Monday, March 23, 2009

Code generation using reflection

A couple of month ago, in late November I think, I got an idea when I was riding my bike home from work: using code generation to optimize code that normally relies on reflection. (To understand this post, you should at least now the basics basics of dynamic proxies. Check this out if you don't.)

A common pattern for me is to have an interface and generating the class(es) that implements it at runtime using a Dynamic Proxy. The behavior of the class defined by code that is parameterize by annotations on the interface.

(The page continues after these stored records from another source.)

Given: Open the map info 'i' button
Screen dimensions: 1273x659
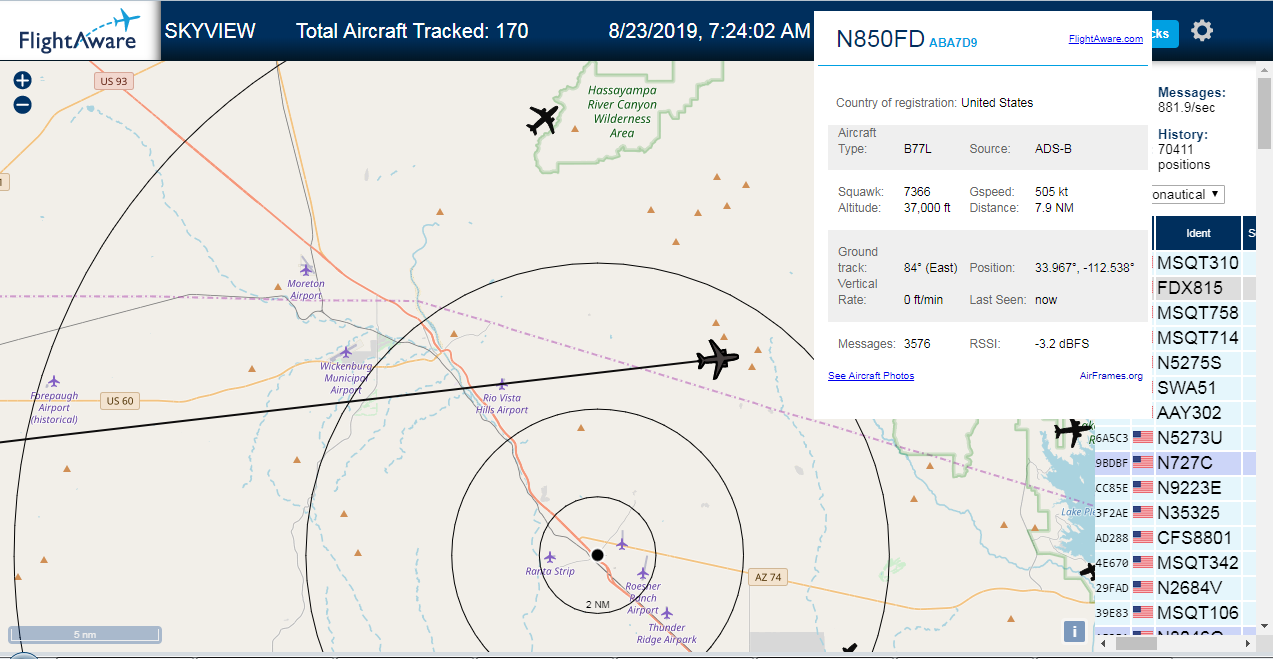Looking at the screenshot, I should tap(1074, 631).
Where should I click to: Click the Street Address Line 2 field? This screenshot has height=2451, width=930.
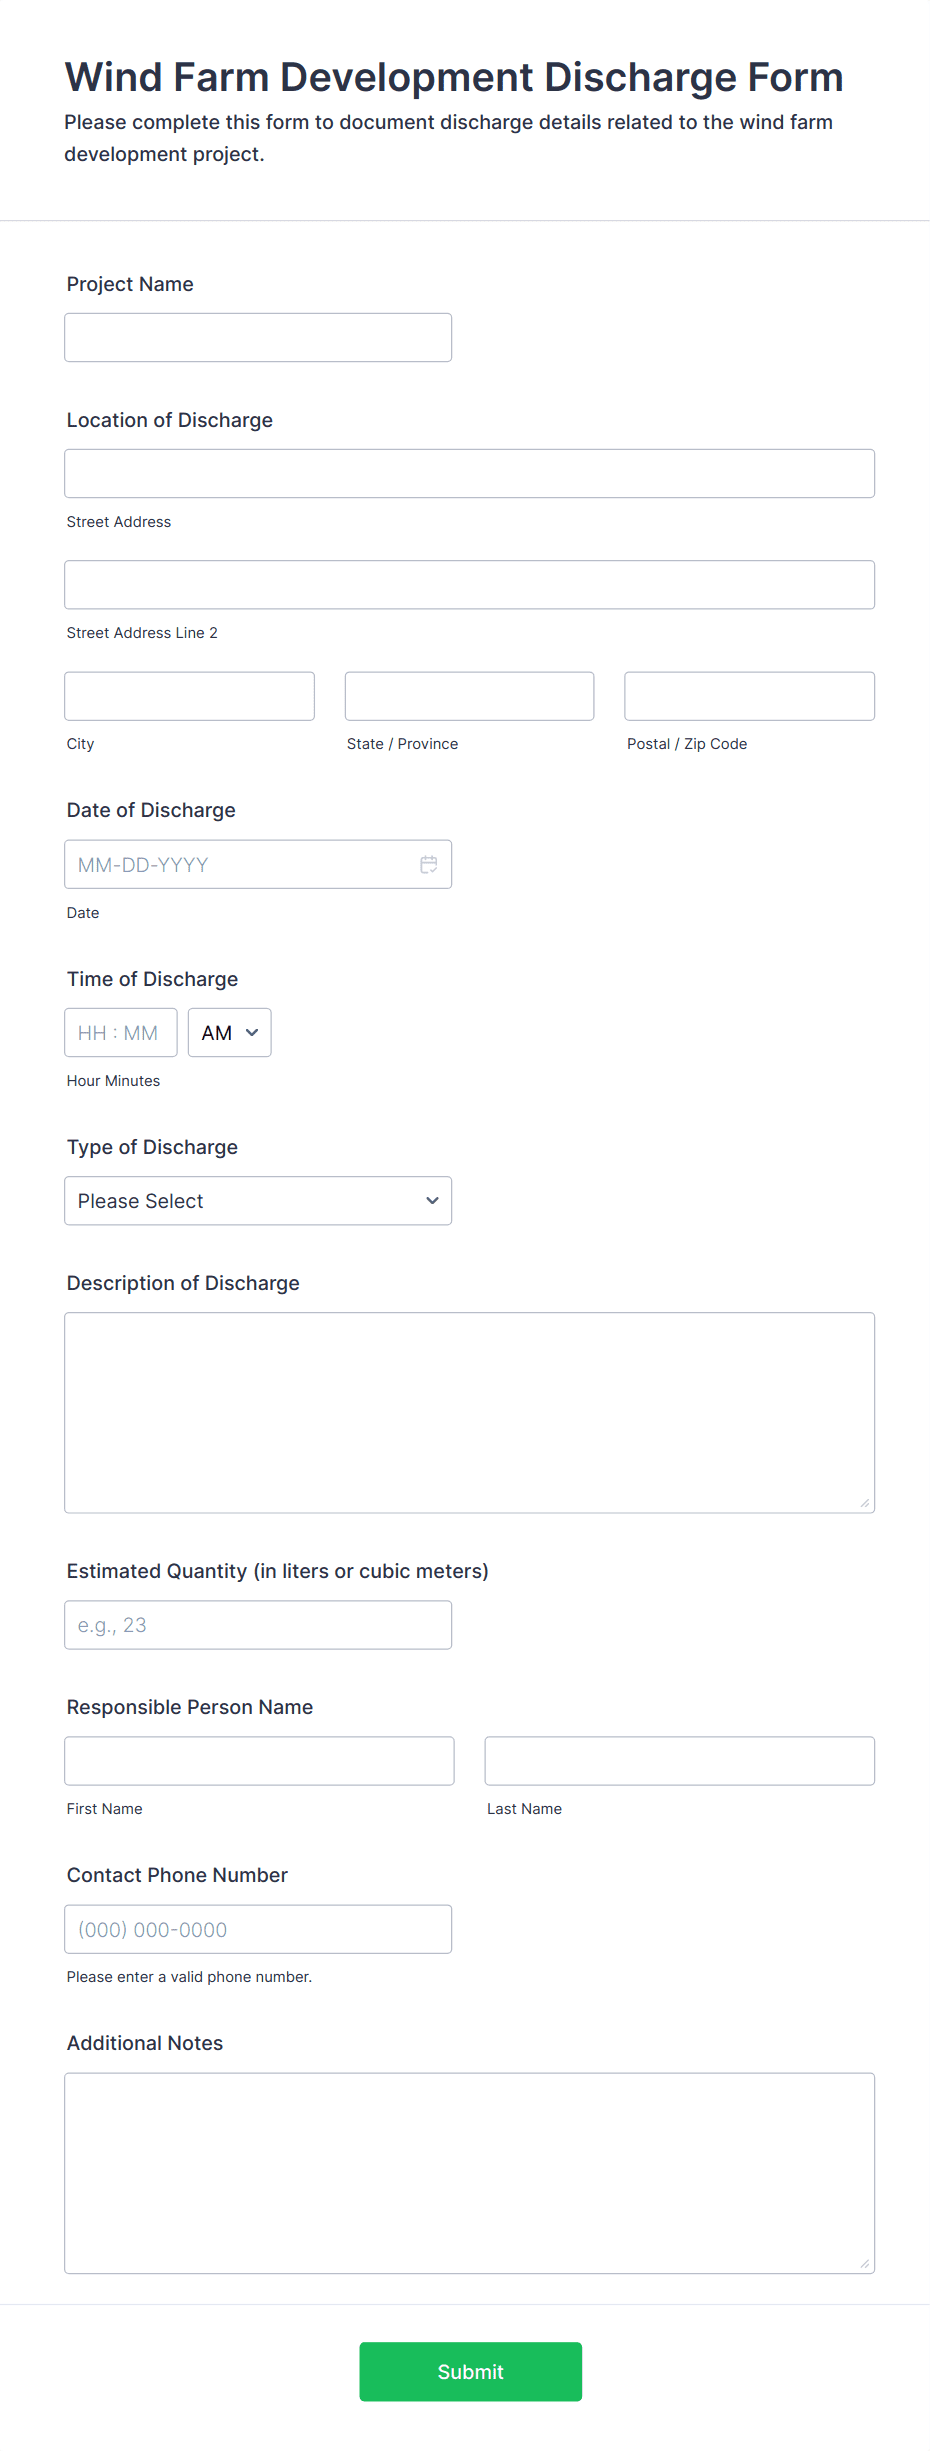[469, 585]
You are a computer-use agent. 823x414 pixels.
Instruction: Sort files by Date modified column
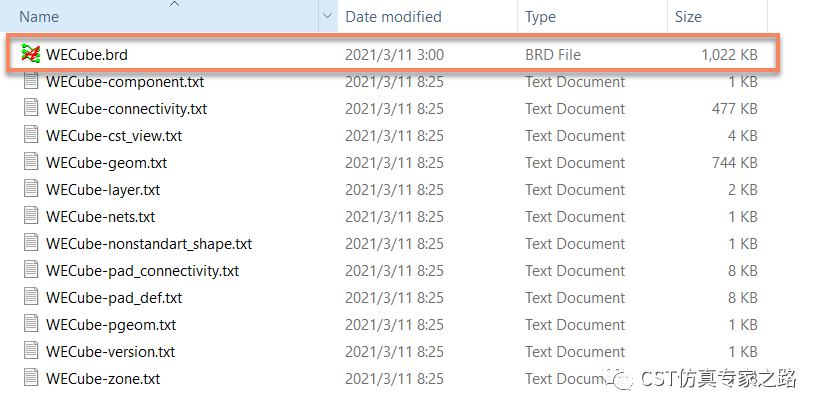393,17
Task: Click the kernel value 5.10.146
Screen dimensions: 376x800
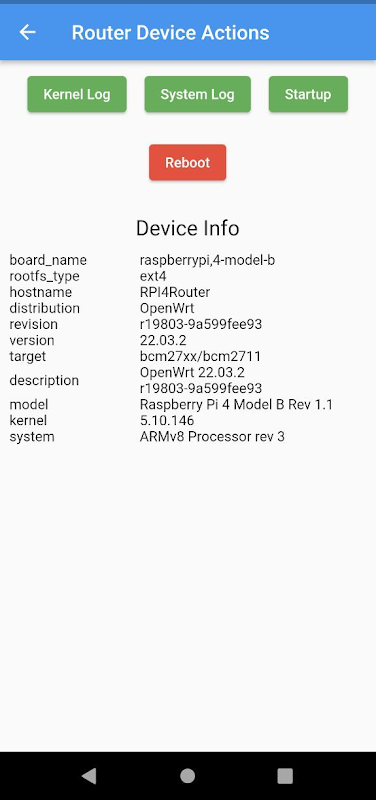Action: coord(167,420)
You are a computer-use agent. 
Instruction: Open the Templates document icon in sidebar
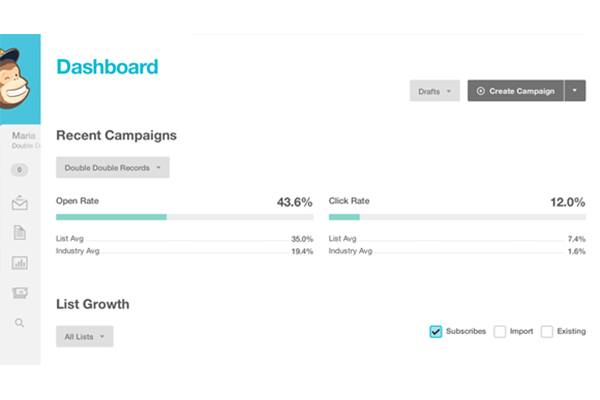[20, 233]
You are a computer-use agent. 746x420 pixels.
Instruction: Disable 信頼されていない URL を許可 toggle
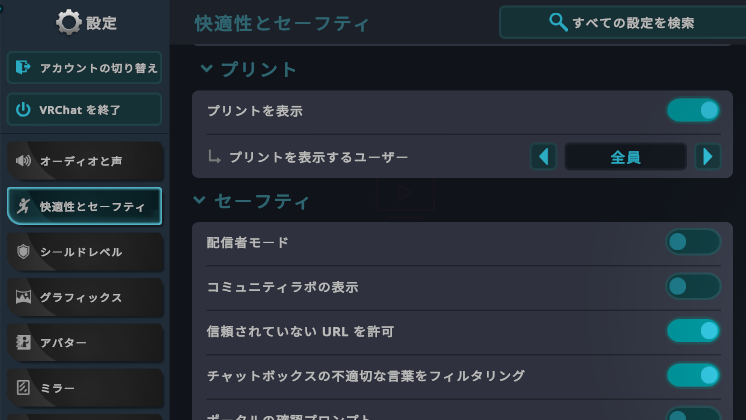tap(693, 331)
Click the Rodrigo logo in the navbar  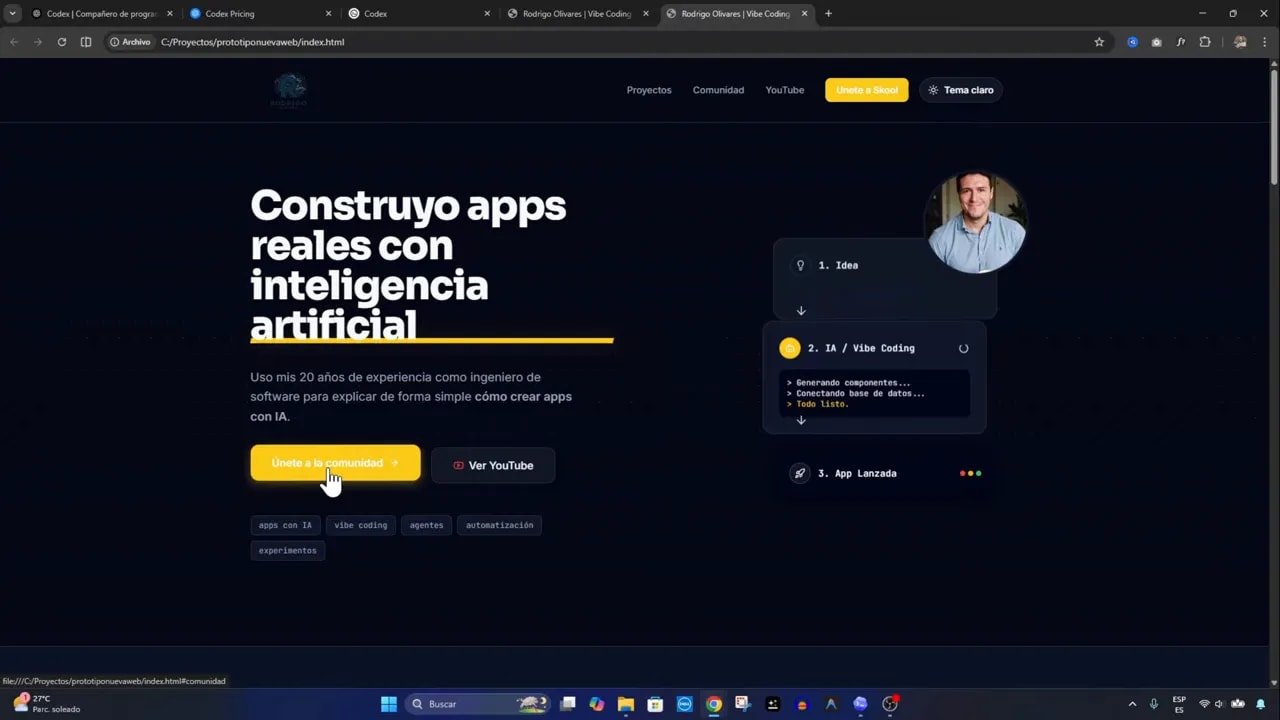pyautogui.click(x=289, y=90)
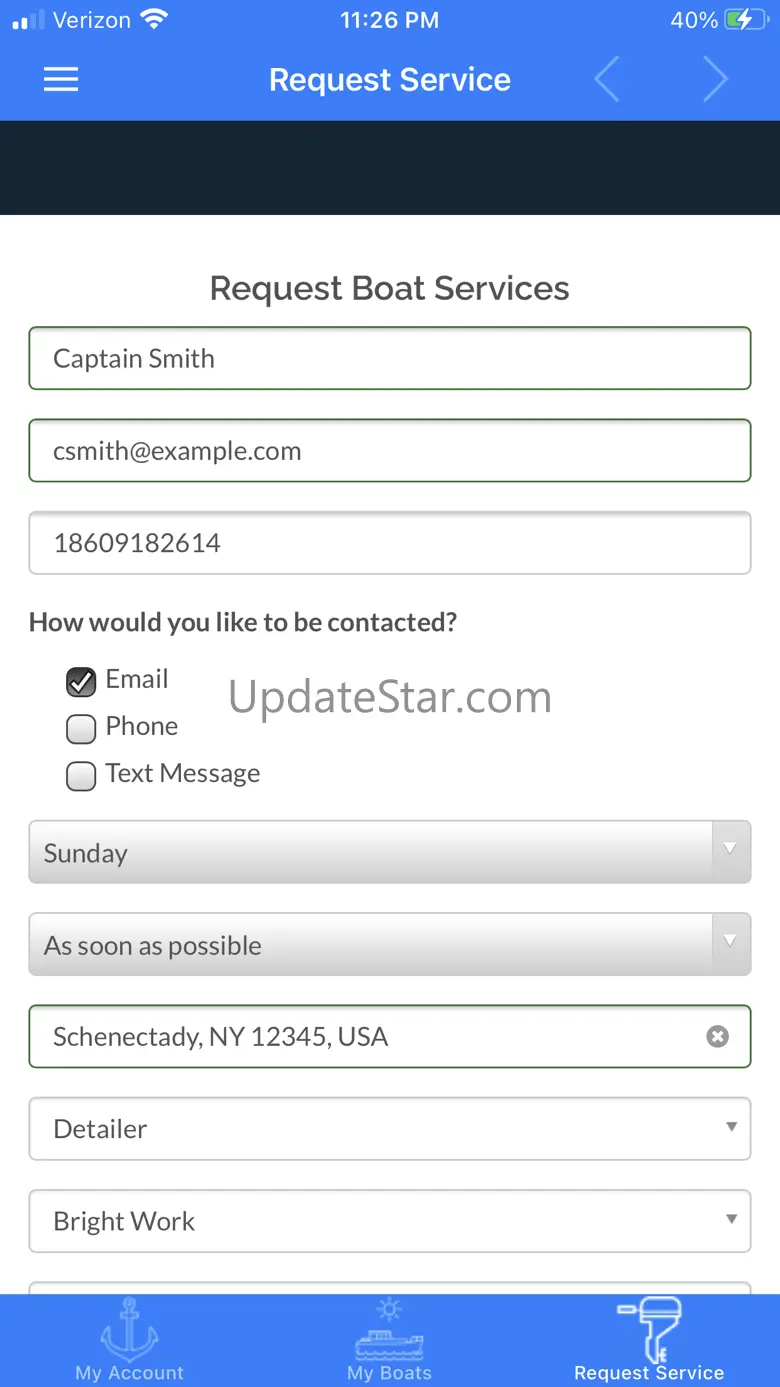Tap the battery indicator in status bar
Viewport: 780px width, 1387px height.
(x=746, y=20)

Example:

interface CommandLineArguments {

@ArgumentName({"c", "config"})
String configFileName();

@Argument({"x", "max")
String maxValue();

@Argument({"n", "min"})
String minValue();
}

The annotations on the methods in the interface defines what they should do simply by giving the name of the corresponding command line switch. Extremely terse, readable, and flexible code. If you ask me, this (annotated interfaces + dynamic proxies) is one of the best thing in the Java language.

The code that actually gets executed when the methods in the interface is called often rely heavily on reflection. Reflection, as everyone know who have ever used it, is very powerful but can also be very slow. Is there some way to make it a bit faster? Yes, there certainly is: code generation.

Lets take a simple but realistic example: for any interface, create a wrapper that print the name of the method and delegates to some other class that implements the same interface. The code for doing this look something like this:

import java.lang.reflect.InvocationHandler;

class InvocationPrinter implements InvocationHandler {
private Object delegateTo;

InvocationPrinter(Object delegateTo) {
this.delegateTo = delegateTo;
}

Object invoke(Object proxy, Method method, Object[] args) throws Throwable {
System.out.println(method.getName() + " called.");
return method.invoke(delegateTo, args);
}
}

This is a general but, unfortunately, slow. It is trivial to speed up, but this requires us to hand-write every method for every interface we wish to use this way. Another way, which gives the same speed-up, is to generate the same code dynamically. Literally the same code (except for indentation and such). Then using Javassist, this code can be compiled to a class at run-time, resulting in bytecode with the same performance as your hand-written code.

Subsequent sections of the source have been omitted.